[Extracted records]
___
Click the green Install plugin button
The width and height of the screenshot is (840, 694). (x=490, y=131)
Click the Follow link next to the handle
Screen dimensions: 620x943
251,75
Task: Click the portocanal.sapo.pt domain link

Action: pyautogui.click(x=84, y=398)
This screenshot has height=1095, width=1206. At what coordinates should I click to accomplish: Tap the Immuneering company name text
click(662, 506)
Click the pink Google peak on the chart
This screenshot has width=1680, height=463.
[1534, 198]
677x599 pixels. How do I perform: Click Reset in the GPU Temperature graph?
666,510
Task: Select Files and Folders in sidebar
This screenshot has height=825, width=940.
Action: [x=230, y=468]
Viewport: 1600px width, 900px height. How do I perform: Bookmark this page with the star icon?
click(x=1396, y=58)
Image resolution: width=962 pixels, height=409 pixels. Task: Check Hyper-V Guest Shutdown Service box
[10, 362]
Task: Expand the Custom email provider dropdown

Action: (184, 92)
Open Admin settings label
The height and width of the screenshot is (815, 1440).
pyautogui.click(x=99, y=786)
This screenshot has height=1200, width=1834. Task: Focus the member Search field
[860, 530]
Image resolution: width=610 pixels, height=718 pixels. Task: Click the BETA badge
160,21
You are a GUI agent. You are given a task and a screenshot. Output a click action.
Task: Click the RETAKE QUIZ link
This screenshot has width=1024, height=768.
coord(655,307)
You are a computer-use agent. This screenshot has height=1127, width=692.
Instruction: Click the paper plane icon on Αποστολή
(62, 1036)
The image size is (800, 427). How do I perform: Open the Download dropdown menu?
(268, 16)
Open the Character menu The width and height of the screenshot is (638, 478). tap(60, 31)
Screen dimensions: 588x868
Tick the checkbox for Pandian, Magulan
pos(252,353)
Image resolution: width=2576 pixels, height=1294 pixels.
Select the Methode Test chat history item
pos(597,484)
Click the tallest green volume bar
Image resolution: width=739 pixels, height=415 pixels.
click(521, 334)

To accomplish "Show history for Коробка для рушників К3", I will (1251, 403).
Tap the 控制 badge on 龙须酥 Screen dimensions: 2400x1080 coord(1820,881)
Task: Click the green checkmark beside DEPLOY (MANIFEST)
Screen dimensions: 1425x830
___
* PROBLEM DETAILS:
Retype the records above exactly, so that no line differs from its source.

* RESULT OF THIS TASK:
Click the green Install plugin button
The width and height of the screenshot is (840, 694). (x=490, y=131)
Click the Follow link next to the handle
Screen dimensions: 620x943
251,75
Task: Click the portocanal.sapo.pt domain link

Action: pyautogui.click(x=84, y=398)
This screenshot has height=1095, width=1206. At what coordinates should I click to accomplish: Tap the Immuneering company name text
click(662, 506)
Click the pink Google peak on the chart
This screenshot has width=1680, height=463.
[1534, 198]
677x599 pixels. How do I perform: Click Reset in the GPU Temperature graph?
666,510
Task: Select Files and Folders in sidebar
This screenshot has height=825, width=940.
Action: [x=230, y=468]
Viewport: 1600px width, 900px height. How do I perform: Bookmark this page with the star icon?
click(x=1396, y=58)
Image resolution: width=962 pixels, height=409 pixels. Task: Check Hyper-V Guest Shutdown Service box
[10, 362]
Task: Expand the Custom email provider dropdown

Action: (184, 92)
Open Admin settings label
The height and width of the screenshot is (815, 1440).
pyautogui.click(x=99, y=786)
This screenshot has height=1200, width=1834. Task: Focus the member Search field
[860, 530]
Image resolution: width=610 pixels, height=718 pixels. Task: Click the BETA badge
160,21
You are a GUI agent. You are given a task and a screenshot. Output a click action.
Task: Click the RETAKE QUIZ link
This screenshot has width=1024, height=768.
coord(655,307)
You are a computer-use agent. This screenshot has height=1127, width=692.
Instruction: Click the paper plane icon on Αποστολή
(62, 1036)
The image size is (800, 427). How do I perform: Open the Download dropdown menu?
(268, 16)
Open the Character menu The width and height of the screenshot is (638, 478). tap(60, 31)
Screen dimensions: 588x868
Tick the checkbox for Pandian, Magulan
pos(252,353)
Image resolution: width=2576 pixels, height=1294 pixels.
Select the Methode Test chat history item
pos(597,484)
Click the tallest green volume bar
Image resolution: width=739 pixels, height=415 pixels.
click(521, 334)

To accomplish "Show history for Коробка для рушників К3", I will (1251, 403).
Tap the 控制 badge on 龙须酥 Screen dimensions: 2400x1080 coord(1820,881)
Task: Click the green checkmark beside DEPLOY (MANIFEST)
Screen dimensions: 1425x830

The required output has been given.